Why I Won’t Teach My Sons to Change the World

Changing the world ain’t what it’s cracked up to be. What a burden it would be to think that in order for a life to truly count before the Lord someone must do something that has a far-reaching, epoch-sweeping impact that will echo down throughout the ages in connection with their name. Yet far too often it seems as though “changing the world” has become synonymous with “be remembered by people that never knew you” as though true importance is measured by how much impact you have upon those you’ve never met.

Whenever a celebrity dies, there’s an almost ritualistic outpouring of public grief – “2016 can’t get any worse now that Leonard Cohen died.” But the truth is that Leonard Cohen’s presence among the living or the dead has absolutely zero impact upon you. His music, fixed and in the past, might. But the sum total of their deaths is a mere vapor of grief that evaporates away and then is forgotten.
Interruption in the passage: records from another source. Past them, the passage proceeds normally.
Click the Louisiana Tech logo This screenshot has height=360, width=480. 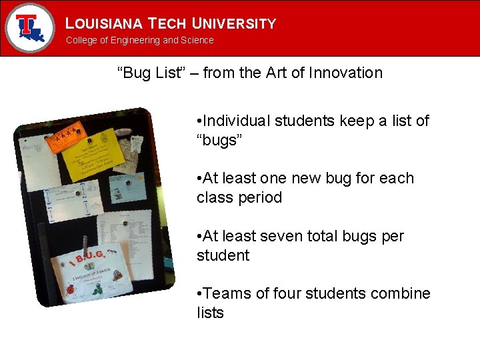[x=29, y=28]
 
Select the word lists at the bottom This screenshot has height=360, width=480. [x=210, y=313]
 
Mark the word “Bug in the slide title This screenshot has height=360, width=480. [x=135, y=73]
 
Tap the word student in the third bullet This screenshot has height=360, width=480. [x=223, y=255]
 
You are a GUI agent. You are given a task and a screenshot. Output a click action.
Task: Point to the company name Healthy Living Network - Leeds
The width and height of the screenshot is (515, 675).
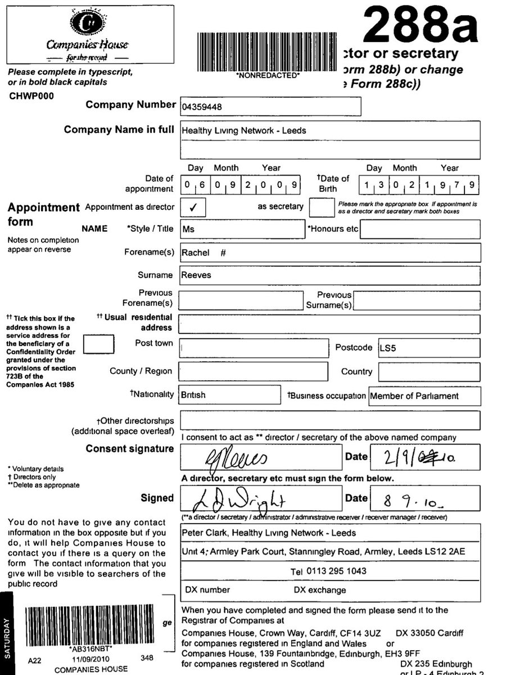tap(244, 130)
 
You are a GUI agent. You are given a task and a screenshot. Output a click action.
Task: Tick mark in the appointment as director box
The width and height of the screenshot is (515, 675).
tap(193, 207)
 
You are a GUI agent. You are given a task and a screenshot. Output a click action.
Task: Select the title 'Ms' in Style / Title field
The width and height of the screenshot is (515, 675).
tap(188, 230)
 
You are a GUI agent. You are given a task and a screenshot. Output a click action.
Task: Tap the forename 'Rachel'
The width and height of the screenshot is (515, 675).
tap(195, 253)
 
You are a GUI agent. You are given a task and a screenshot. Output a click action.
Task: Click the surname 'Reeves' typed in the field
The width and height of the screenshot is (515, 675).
tap(196, 276)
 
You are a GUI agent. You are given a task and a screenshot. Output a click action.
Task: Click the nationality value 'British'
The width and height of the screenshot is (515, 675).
tap(193, 395)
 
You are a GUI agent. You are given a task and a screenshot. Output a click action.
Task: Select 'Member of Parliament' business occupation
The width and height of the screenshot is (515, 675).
tap(414, 396)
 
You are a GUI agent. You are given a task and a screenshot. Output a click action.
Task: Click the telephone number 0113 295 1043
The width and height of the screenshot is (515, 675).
tap(336, 571)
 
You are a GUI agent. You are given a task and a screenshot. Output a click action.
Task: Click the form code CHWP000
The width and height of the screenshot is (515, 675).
tap(32, 96)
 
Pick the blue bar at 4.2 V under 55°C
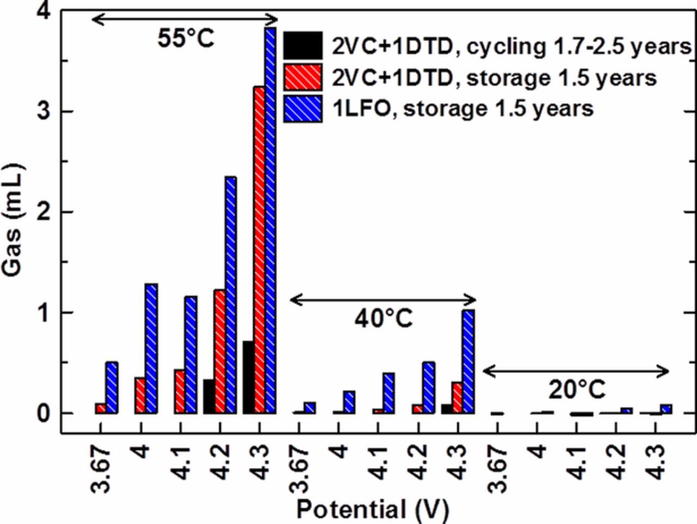click(230, 295)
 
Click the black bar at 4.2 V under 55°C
click(209, 396)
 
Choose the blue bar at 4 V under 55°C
click(151, 348)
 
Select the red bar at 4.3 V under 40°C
click(457, 398)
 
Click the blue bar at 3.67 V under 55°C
click(112, 387)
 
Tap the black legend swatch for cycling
click(303, 46)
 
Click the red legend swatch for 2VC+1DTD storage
click(303, 77)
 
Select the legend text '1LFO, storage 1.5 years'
click(463, 108)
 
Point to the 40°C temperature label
click(384, 319)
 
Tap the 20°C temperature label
click(577, 390)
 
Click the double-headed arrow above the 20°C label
click(576, 371)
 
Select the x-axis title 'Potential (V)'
click(372, 510)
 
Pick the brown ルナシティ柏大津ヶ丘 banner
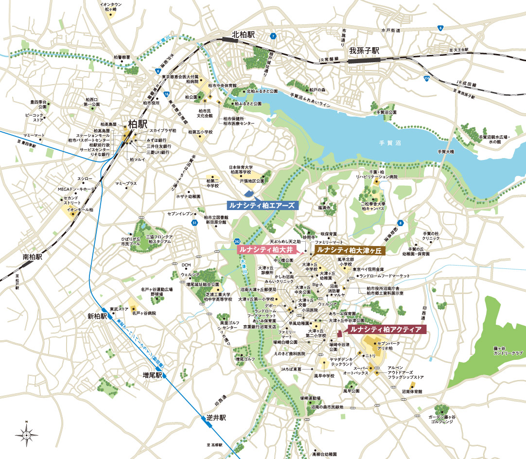pos(349,250)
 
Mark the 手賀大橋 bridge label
pos(445,152)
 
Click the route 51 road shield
pos(194,223)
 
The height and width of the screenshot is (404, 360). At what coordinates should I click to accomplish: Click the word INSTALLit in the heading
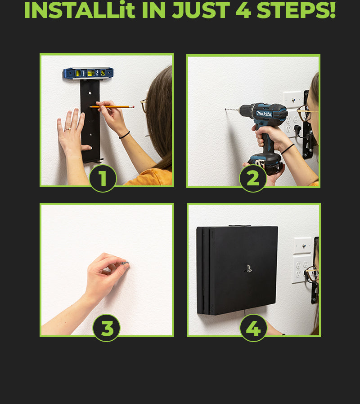pyautogui.click(x=80, y=10)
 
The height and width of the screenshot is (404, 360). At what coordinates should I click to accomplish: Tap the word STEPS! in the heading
pyautogui.click(x=296, y=10)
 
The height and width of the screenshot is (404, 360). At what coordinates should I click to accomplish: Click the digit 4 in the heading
pyautogui.click(x=243, y=10)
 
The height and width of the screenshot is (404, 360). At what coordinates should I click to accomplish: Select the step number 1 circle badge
pyautogui.click(x=103, y=178)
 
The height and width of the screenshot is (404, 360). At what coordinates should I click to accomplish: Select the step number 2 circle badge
pyautogui.click(x=253, y=178)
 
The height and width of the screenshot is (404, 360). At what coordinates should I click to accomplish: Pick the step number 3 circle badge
pyautogui.click(x=106, y=328)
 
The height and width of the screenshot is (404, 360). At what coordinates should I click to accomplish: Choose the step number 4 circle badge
pyautogui.click(x=253, y=328)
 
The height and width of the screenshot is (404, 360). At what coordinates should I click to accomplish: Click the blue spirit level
pyautogui.click(x=88, y=73)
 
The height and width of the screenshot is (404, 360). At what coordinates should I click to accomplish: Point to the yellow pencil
pyautogui.click(x=112, y=106)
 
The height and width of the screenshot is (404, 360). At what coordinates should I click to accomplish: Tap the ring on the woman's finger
pyautogui.click(x=68, y=129)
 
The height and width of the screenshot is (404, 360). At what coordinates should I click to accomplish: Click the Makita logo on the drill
pyautogui.click(x=264, y=114)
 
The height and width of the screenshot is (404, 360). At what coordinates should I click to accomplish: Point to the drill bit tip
pyautogui.click(x=225, y=109)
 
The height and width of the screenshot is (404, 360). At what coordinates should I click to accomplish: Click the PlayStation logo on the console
pyautogui.click(x=248, y=269)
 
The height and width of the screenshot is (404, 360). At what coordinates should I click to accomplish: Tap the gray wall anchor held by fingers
pyautogui.click(x=125, y=263)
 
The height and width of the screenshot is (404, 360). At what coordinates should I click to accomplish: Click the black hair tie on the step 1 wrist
pyautogui.click(x=125, y=135)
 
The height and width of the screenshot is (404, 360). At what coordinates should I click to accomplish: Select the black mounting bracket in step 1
pyautogui.click(x=90, y=121)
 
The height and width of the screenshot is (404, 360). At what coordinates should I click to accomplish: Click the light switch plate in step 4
pyautogui.click(x=303, y=246)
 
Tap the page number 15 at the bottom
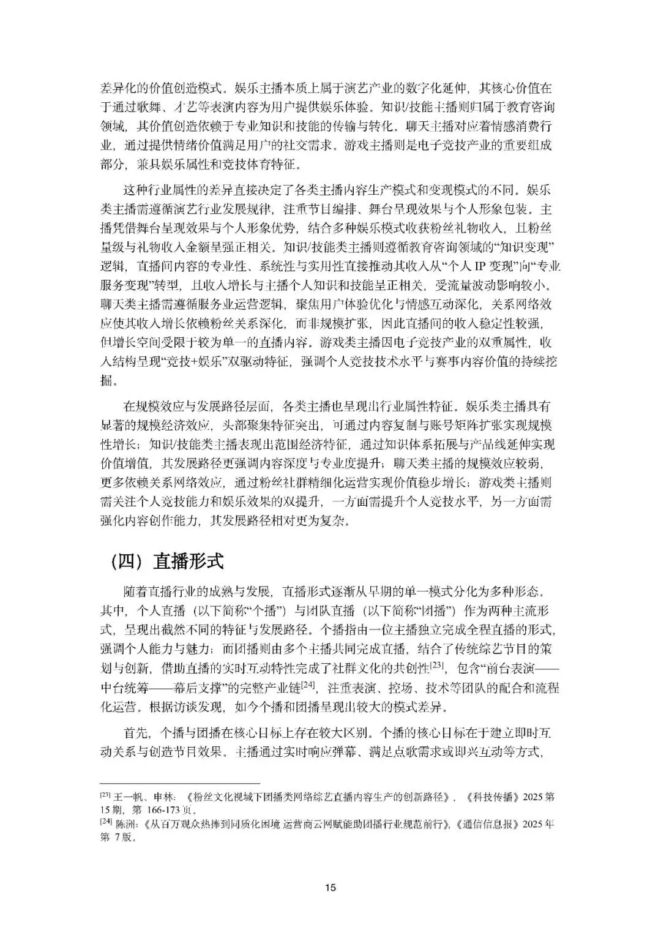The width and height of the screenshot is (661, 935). tap(330, 887)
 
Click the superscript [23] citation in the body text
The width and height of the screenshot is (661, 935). tap(437, 664)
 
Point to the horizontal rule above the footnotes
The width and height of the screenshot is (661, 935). tap(180, 783)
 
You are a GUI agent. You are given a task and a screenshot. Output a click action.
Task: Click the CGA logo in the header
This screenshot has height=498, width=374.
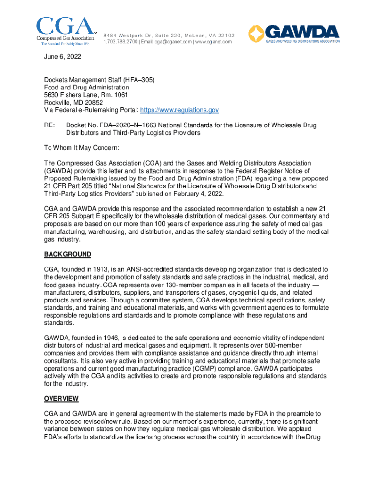(x=65, y=30)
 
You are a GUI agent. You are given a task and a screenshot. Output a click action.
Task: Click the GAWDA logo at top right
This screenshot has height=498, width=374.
(x=294, y=33)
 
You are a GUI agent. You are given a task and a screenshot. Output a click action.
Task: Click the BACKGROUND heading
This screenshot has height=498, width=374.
(x=68, y=254)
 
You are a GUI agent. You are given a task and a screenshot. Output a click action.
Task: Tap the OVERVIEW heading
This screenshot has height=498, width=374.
(x=61, y=399)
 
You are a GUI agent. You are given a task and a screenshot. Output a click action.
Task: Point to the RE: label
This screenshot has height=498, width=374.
(x=50, y=125)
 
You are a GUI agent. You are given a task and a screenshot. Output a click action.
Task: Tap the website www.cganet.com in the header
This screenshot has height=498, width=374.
(x=214, y=42)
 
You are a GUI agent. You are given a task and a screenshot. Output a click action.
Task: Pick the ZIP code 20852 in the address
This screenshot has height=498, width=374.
(x=92, y=103)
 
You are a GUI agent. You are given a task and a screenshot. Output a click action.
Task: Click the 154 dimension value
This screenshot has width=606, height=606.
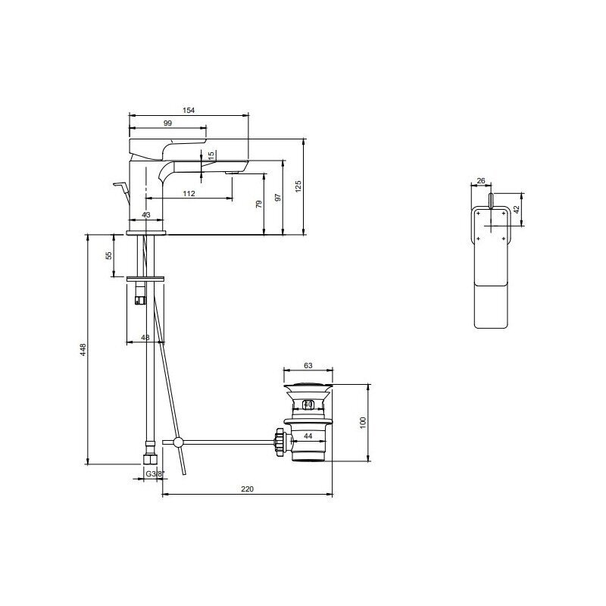click(189, 110)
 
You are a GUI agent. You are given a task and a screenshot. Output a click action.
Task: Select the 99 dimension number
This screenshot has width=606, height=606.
click(167, 123)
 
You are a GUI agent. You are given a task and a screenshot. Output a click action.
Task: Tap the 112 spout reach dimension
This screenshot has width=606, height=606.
click(189, 194)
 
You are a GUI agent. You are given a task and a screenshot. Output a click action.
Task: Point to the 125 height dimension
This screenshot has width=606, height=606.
click(298, 186)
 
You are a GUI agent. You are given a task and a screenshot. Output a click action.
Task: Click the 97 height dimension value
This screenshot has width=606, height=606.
click(277, 198)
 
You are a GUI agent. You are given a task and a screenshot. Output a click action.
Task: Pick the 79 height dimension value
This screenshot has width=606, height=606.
click(259, 204)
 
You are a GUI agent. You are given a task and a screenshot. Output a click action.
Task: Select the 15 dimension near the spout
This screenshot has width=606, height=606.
click(211, 155)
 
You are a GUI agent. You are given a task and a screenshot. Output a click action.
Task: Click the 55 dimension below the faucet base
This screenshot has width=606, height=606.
click(109, 255)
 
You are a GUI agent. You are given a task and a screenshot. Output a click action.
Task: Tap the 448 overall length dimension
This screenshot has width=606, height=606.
click(83, 349)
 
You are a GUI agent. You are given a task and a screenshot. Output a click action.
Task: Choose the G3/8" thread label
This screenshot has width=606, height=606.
click(155, 474)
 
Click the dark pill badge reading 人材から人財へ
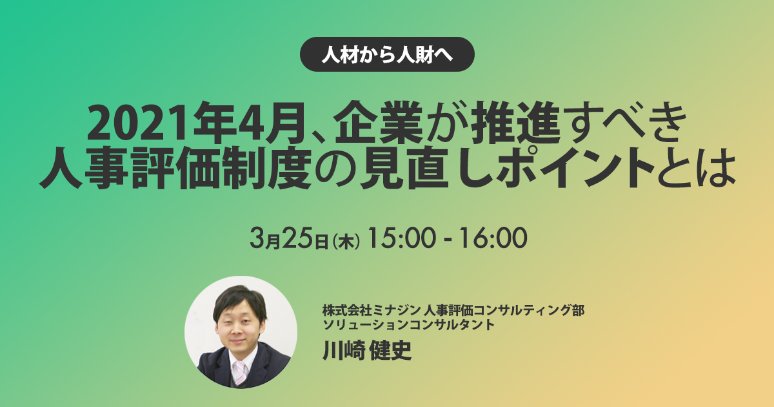[387, 54]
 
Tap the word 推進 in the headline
[515, 122]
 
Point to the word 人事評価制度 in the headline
[175, 167]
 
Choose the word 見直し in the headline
[425, 167]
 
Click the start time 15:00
[401, 238]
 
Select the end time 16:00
[493, 238]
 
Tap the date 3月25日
[289, 238]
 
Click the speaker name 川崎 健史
[367, 350]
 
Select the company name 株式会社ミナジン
[372, 311]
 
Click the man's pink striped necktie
[240, 372]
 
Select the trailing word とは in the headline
[696, 168]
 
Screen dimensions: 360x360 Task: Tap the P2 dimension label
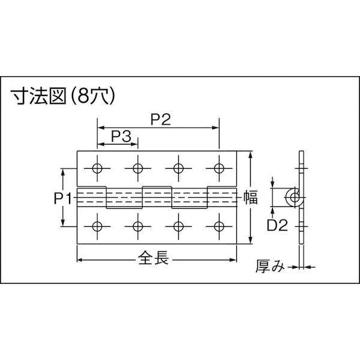pos(158,119)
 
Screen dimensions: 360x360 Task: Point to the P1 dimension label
pos(64,197)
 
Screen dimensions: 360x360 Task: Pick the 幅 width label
pos(251,197)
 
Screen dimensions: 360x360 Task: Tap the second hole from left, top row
pos(138,167)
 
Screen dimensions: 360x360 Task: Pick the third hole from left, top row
pos(178,167)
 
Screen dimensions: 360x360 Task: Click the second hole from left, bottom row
pos(138,226)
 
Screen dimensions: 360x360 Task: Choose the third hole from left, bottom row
pos(178,226)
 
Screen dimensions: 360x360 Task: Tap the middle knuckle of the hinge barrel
pos(158,197)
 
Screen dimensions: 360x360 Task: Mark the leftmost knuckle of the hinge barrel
pos(92,197)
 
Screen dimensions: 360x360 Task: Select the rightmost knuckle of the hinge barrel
pos(223,197)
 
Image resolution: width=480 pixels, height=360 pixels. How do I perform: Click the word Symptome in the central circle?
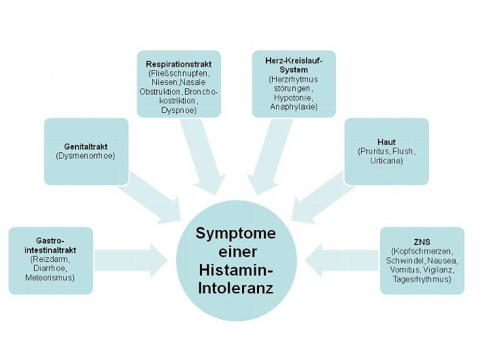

For me, I want to teach my sons to devote their time to doing the things that only they can do. I am the only one who can be a good husband to my wife – to lead her in godliness, to love and to cherish her, to sacrifice and care for her needs. I’m the only one who will be a father to my sons, to teach them what it means to be a man in a confused world, to be willing to suffer outside the camp, to respect others and care for those who are suffering. Others will certainly have influence, but I’m the only Daddy they get. And they need me to be the best kind of Daddy there is.

Far too often we worry about the breadth of our impact and neglect the truth that the real worth is in the depth. If John Piper didn’t exist, I would have simply read other books. If my pastor didn’t exist, I probably wouldn’t have married my wife. This isn’t to deny the way the Lord uses men who do great things. But the cumulative impact of a thousand sermons in my local church has far greater result than books written from afar by a stranger.

Even the grandest fame is always localized and temporalized. The name Thomas Edison means nothing in Croatia. But as much as those two concepts undermine fame, they also are the twin realities that give vitality to our ordinary lives. We are meant to be both localized and temporalized as part of God’s design. All of us live in a particular location in a particular moment in time after which we will return to the dust from whence we came. When we succumb to the lie that public importance is the path to spiritual worth we fail to do the very things that God has imbued with spiritual worth. What profit is reaching the world if you’ve never reached your neighbor next door?

And so, Blaise and Gresham, my prayer for you is not that you’ll be world changers. My prayer for you is that you will faithfully live to make much of Christ in whatever small circle the Lord has placed you in. I pray that you’ll love your church and serve there, love your spouse and children (should God bless you so), care for your aging and hopefully not-too-senile parents, talk about things that matter with your neighbors, and work at your professions to Christ’s honor. And when you go your funeral won’t be televised. There won’t be a storm of vaporously grieving people. But there will be rejoicing in heaven and you’ll hear a phrase used for millions before you and millions after – “Well done, good and faithful servant.”